Haïti : L’Absolutisme du Pouvoir ou l’Urgence d’une Culture de Redevabilité
Par MPM | 18 Avril 2026
Le paysage politique haïtien semble figé dans une dynamique où l’exercice de l’autorité s’affranchit de toute forme de responsabilité. En Haïti, le concept de
« Chef » ne renvoie plus à une fonction de service public, mais à un statut d’immunité absolue.
Ce constat amer soulève une question fondamentale : comment construire une nation quand ceux qui dirigent sont systématiquement exemptés de rendre des comptes ?
Un Pouvoir sans Failles Illusoires
Dans cet environnement, le dirigeant est drapé d’une infaillibilité artificielle. Selon une culture solidement ancrée, le « Chef » a toujours raison. Cette posture interdit toute remise en question et étouffe le débat contradictoire, pourtant essentiel à la démocratie. L’erreur n’est pas perçue comme une étape de l’apprentissage politique, mais comme une faiblesse que l’on refuse d’admettre, préférant le déni à la transparence.
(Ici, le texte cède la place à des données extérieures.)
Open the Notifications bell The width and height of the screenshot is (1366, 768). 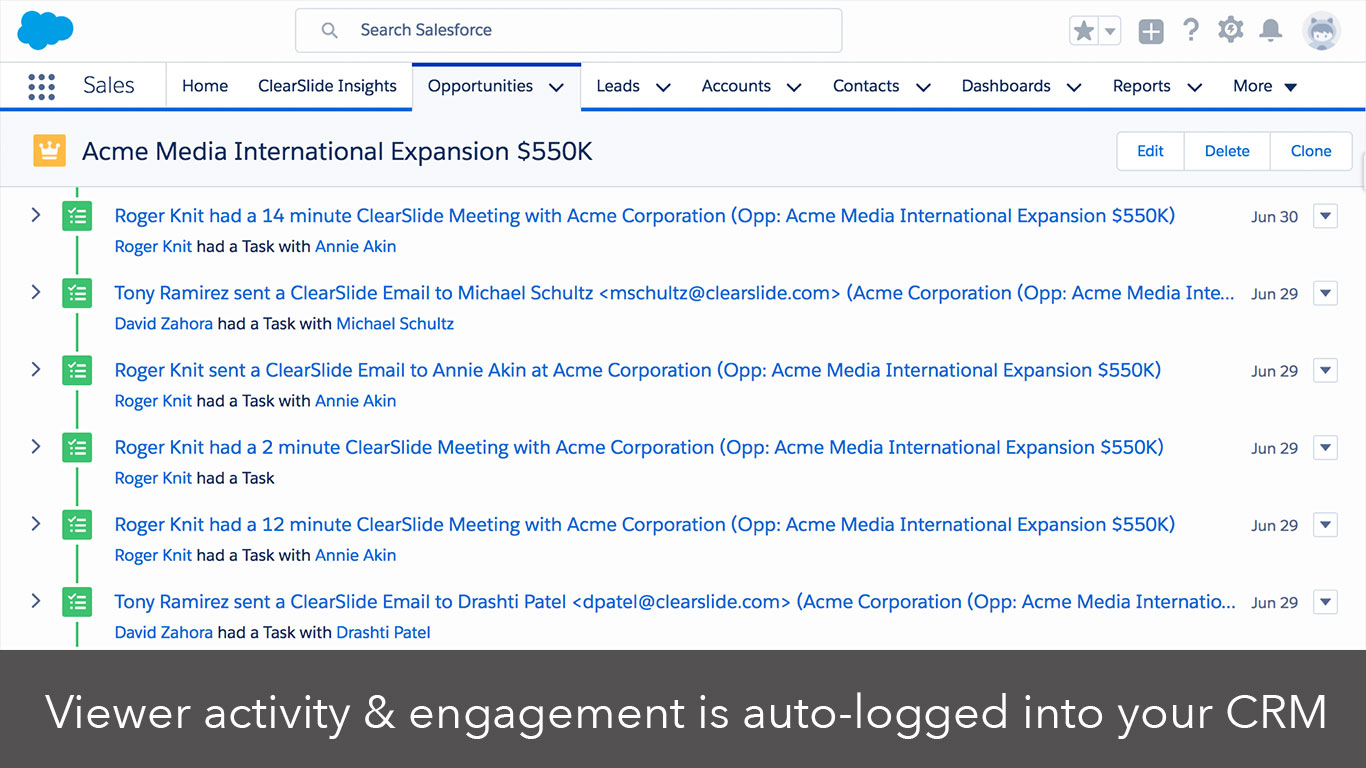(1271, 31)
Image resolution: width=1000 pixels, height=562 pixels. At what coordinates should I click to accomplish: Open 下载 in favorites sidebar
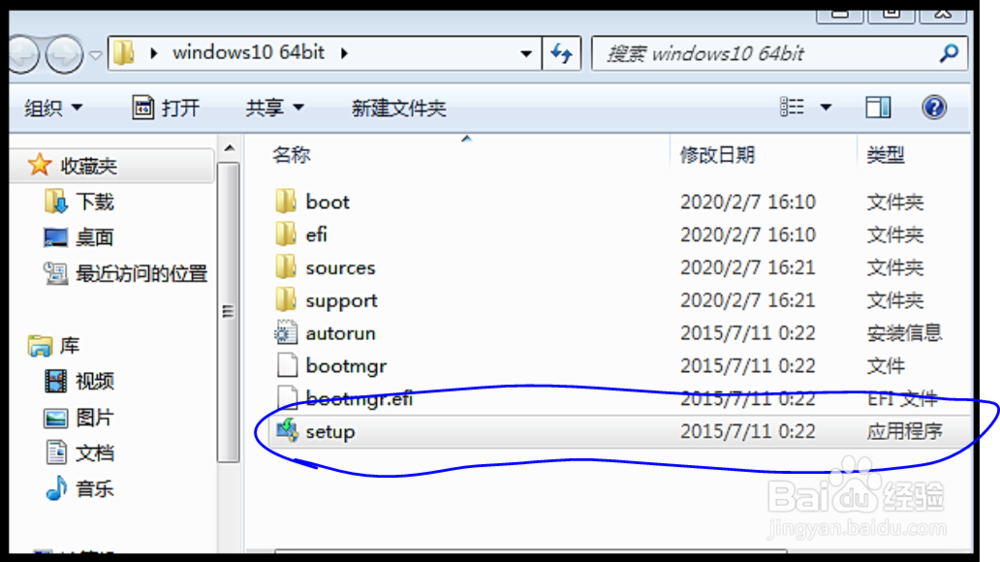coord(94,202)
La Démission : Un Concept Inexistant
L’un des symptômes les plus flagrants de cette crise de gouvernance est l’absence totale de démissions. Là où, sous d’autres cieux, la négligence grave ou l’échec flagrant conduiraient à un retrait digne, le système haïtien encourage le maintien au pouvoir coûte que coûte. Même lorsque la négligence devient indéfendable et que les conséquences sociales sont désastreuses, le « Chef » demeure,
insensible aux appels à la décence.
L’Impunité au Grand Jour
Le plus alarmant reste sans doute l’absence de sanctions. Même face à des preuves accablantes qui sautent aux yeux de la population, la machine judiciaire et administrative semble grippée dès qu’il s’agit de demander des comptes à l’élite dirigeante. Cette impunité systématique crée un fossé de méfiance entre l’État et les citoyens, transformant le sentiment de justice en une quête illusoire.
Conclusion
« C’est Haïti, nous dit-on. » Cette phrase, souvent utilisée pour justifier l’inacceptable, ne peut plus servir de paravent à l’absence d’éthique. Transformer Haïti demande plus qu’un changement de visages ; cela exige un changement profond de paradigme où le pouvoir est enfin associé à la responsabilité, et le titre de « Chef » à l’obligation de résultats.